An application is itself a physical, usually separately purchasable, runnable entity, reinforcing the ideas of the physical nature of a component diagram. 

Here's a list of some of the stereotypes you might find on a component diagram:

<< application >>
<< database >>
<< document >>
<< executable >>
<< file >>
<< infrastructure >> such as a persistence framework or audit logger
<< library >>
<< source code >>
<<  table >>
<< web service >>
<< XML DTD >>

3. Nesting of component diagrams inside deployment diagrams

Very often component diagrams are nested inside deployment diagrams.  There are two examples of such hybrid diagrams in this section of the notes. 

Here's the first:

and here's the second:

(There's a slight confusion of terminology; each of the diagrams below is in fact a deployment diagram, the first of which is a deployment diagram that shows how a developer might develop the software.  The second deployment diagram is how the system will be deployed as a revenue-earning service.  So you might call the first a development deployment diagram and the second a deployment deployment diagram!!!)

You can get the deployment diagram alone by ignoring the funny looking rectangles that are contained in the three-dimensional boxes, as well as the lollipops and connecting broken lines.

4. Symbols used and relation to package diagrams

Component diagrams have two main symbols: 

(a) a rectangle with two little rectangles down the left side, representing a component, and
(b) a broken open-arrowed line. 

Draw each of these as a way of reinforcing your knowledge.

In addition, there is

(c) the lollipop symbol representing an interface (see later in the web page)

Draw symbols (a) and (b) and, if you're on a second, third etc reading symbol (c) as well.  Do this each time you read the notes as a way of reinforcing your knowledge.  Better still stick the symbols  you draw on your wall or on post-it stickers on the side of your computer screen, or something like that.  Whatever works for you. 
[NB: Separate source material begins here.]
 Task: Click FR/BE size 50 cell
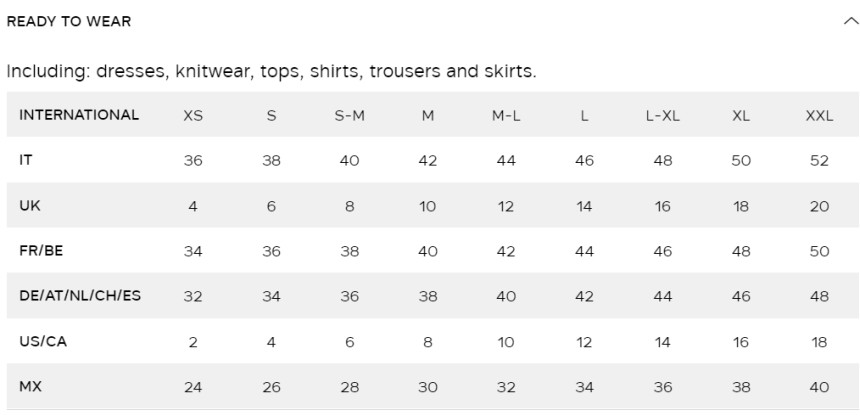tap(819, 251)
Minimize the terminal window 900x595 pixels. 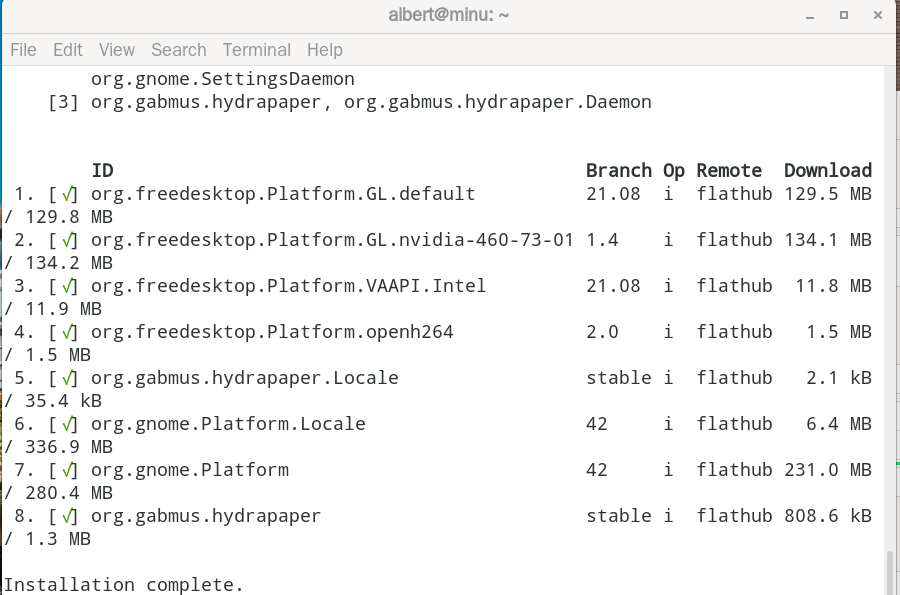coord(810,15)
So much for the syntax.  What about the semantics?  Well, as in package diagrams, the line represents dependency, the non-arrowed end depending on the arrowed end.  Very often components are identical to packages but sometimes they're not.  A package may be spread across two or, exceptionally, three components according to how the system is delivered to the customer and eventually deployed on one computer or the other. 

Deployment diagrams have two main symbols: 

(a) a three dimensional box, representing a node, and

(b) a solid un-arrowed line. 

(Draw them to help your memory!)

A node is a computational unit of some sort from a mainframe at one end of the scale down to a sensor at the other.  Normally however a node has some sort of memory.  The lines between the nodes represent wired or wireless communication pathways. 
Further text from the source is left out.